O tenente-coronel Mauro Cid está preso preventivamente há três meses em uma cela do Batalhão de Polícia do Exército, em Brasília. Por quatro anos, ele serviu como ajudante de ordens de Jair Bolsonaro, posto que lhe deu acesso como a mais ninguém ao dia a dia do governo e à intimidade do ex-presidente. Cid foi preso depois que a Polícia Federal descobriu que ele falsificou cartões de vacinação dele, de sua família e do próprio ex-presidente da República. As investigações prosseguiram e no telefone do militar, apreendido com autorização judicial, foi encontrado o roteiro de um plano golpista para anular o resultado das eleições de 2022.
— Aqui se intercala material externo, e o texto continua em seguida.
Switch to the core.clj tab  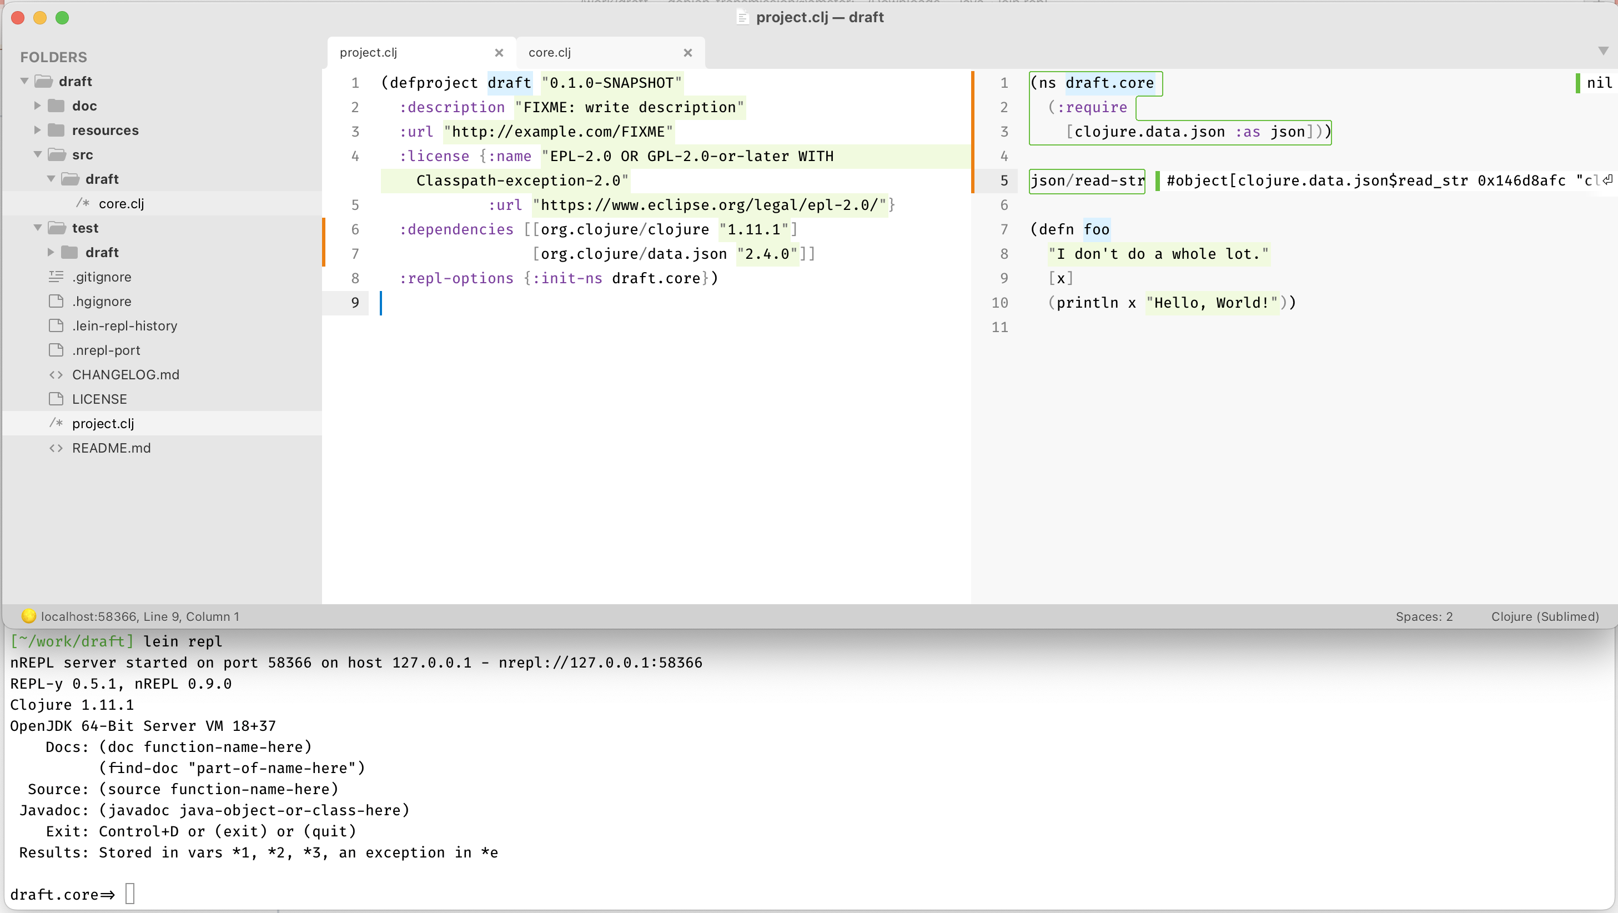[549, 52]
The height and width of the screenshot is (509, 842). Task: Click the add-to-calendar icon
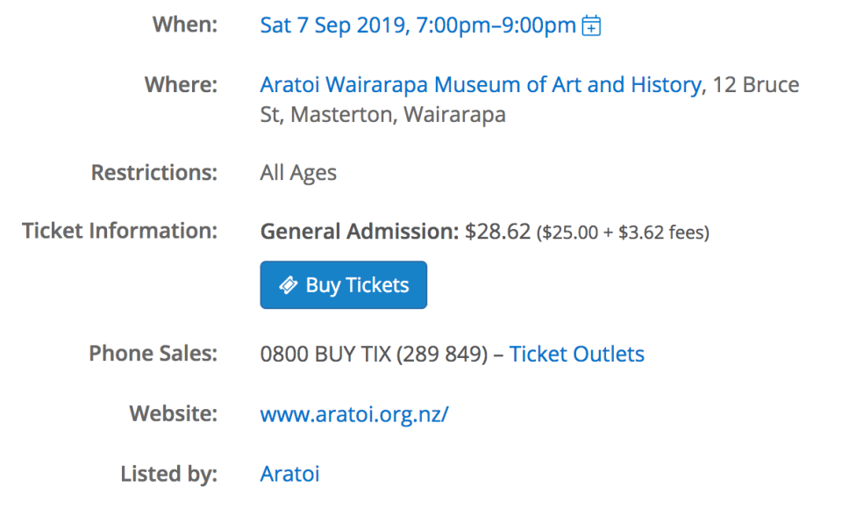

Por último, soube-se que o coronel também se envolveu numa insólita tentativa de vender joias, relógios, canetas e outros presentes recebidos por Bolsonaro durante o mandato — uma tramoia planejada e executada na surdina que teria rendido alguns milhares de dólares ao ex-presidente. Sórdidos, os detalhes do caso trincaram a imagem de vestal cultivada por Jair Bolsonaro, agravaram ainda mais a sua complicada situação jurídica, silenciaram seus apoiadores estridentes e ainda mancharam a imagem do país com uma bandalheira típica de uma república bananeira. E tende a ficar pior — muito pior.

Mauro Cid, que se manteve em silêncio desde que foi preso, decidiu confessar. Acuado diante das múltiplas evidências colhidas pela polícia, o ex-ajudante de ordens vai assumir sua participação nos crimes. No caso dos presentes, vai confirmar que participou da venda das joias nos Estados Unidos, providenciou a transferência para o Brasil do dinheiro arrecadado e o entregou a Jair Bolsonaro — em espécie, para não deixar rastros. Mas o tenente-coronel não vai assumir sozinho a responsabilidade pelo que aconteceu. Ele vai dizer às autoridades que fez tudo isso cumprindo ordens diretas do então presidente da República, que seria o mandante do esquema. A revelação vai provocar um estrondo na investigação, já que a defesa de Bolsonaro afirmou que ele “jamais se apropriou ou desviou quaisquer bens públicos”. Em março deste ano, o ex-presidente teria, inclusive, devolvido “voluntariamente” algumas das joias que estavam em seu poder. A defesa também alegou que, por considerar alguns presentes como sendo “personalíssimos” — ou seja, que não pertenciam ao acervo público —, podia dar a eles a destinação que bem entendesse. Como não tinha interesse em ficar com determinados itens, Bolsonaro teria recebido a sugestão de vendê-los, mas só soube os detalhes de como as negociações haviam sido feitas através da Polícia Federal.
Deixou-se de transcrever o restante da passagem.